→ Entries provided
________________________________________
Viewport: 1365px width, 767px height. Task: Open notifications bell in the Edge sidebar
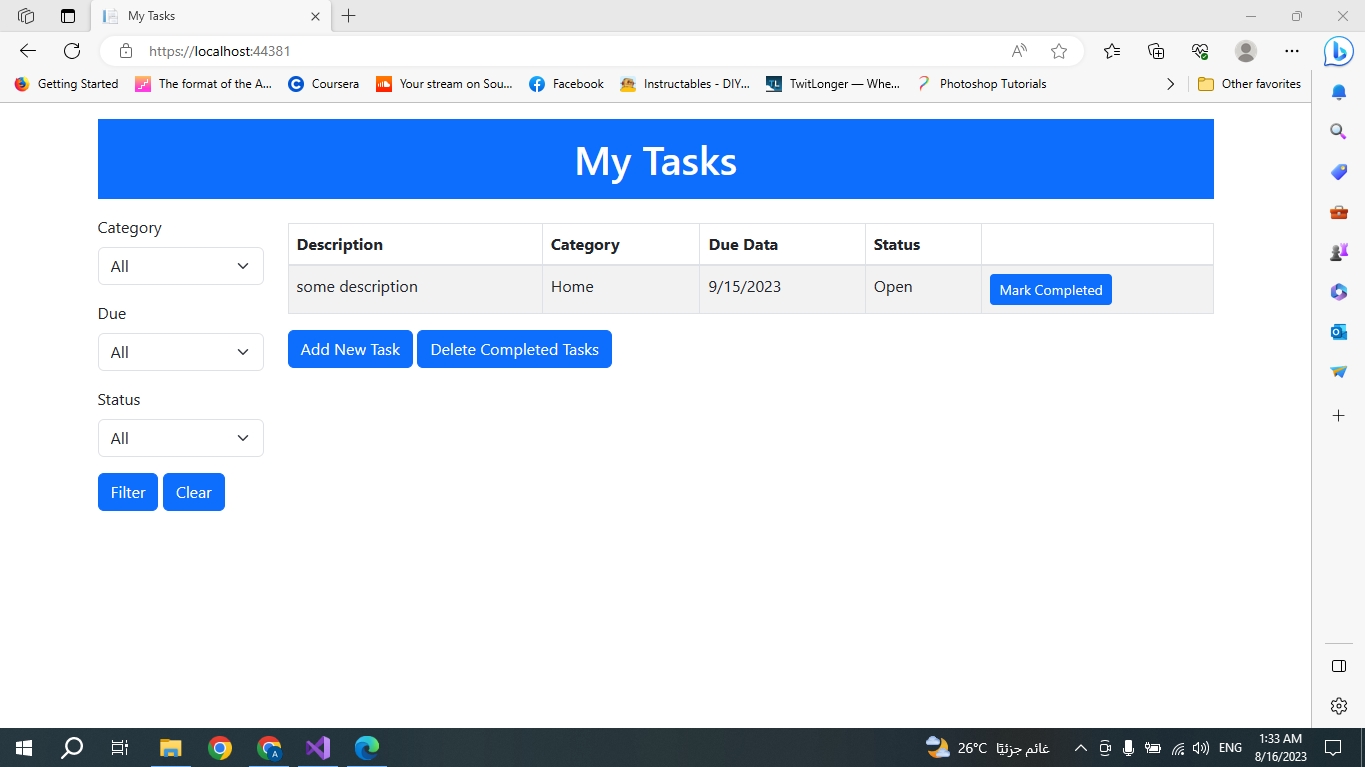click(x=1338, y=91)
________________________________________
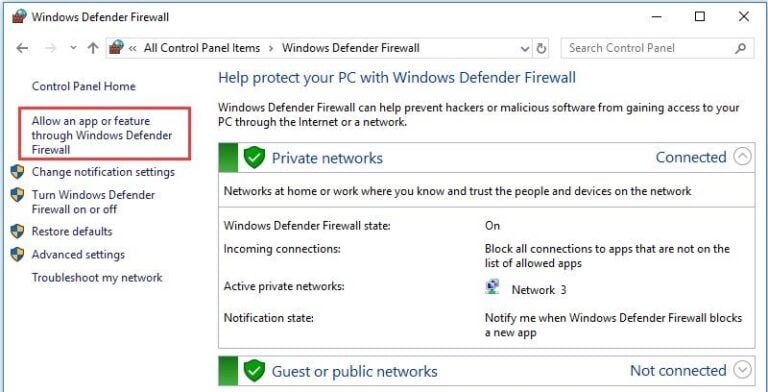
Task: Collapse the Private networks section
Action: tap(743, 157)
________________________________________
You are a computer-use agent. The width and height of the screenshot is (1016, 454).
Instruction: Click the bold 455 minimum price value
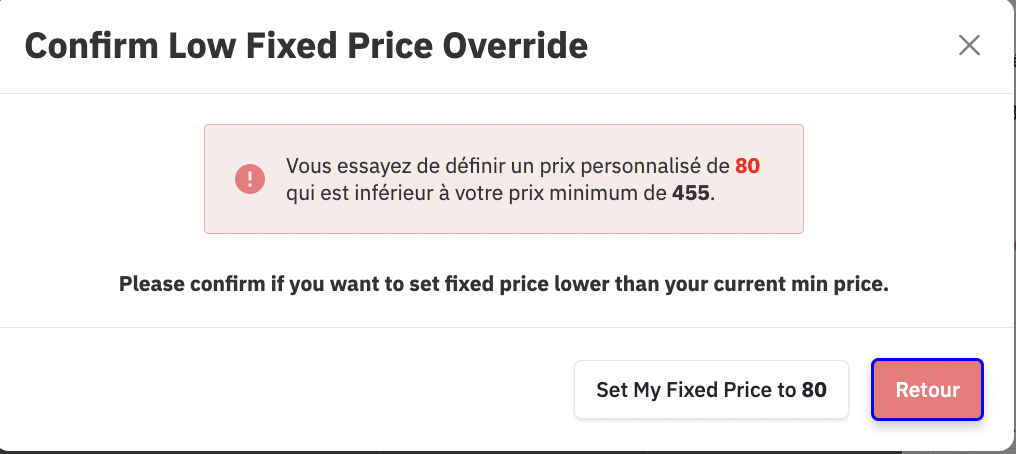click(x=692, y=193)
________________________________________
→ Given exercise
Can you write out everything from the line containing "You are a computer-use" down to the line containing "click(x=692, y=193)", including the request lines, with 108 added to each click coordinate in the answers, and without the pictures?

→ Solution to this exercise
You are a computer-use agent. The width and height of the screenshot is (1016, 454).
Instruction: Click the bold 455 minimum price value
click(x=800, y=301)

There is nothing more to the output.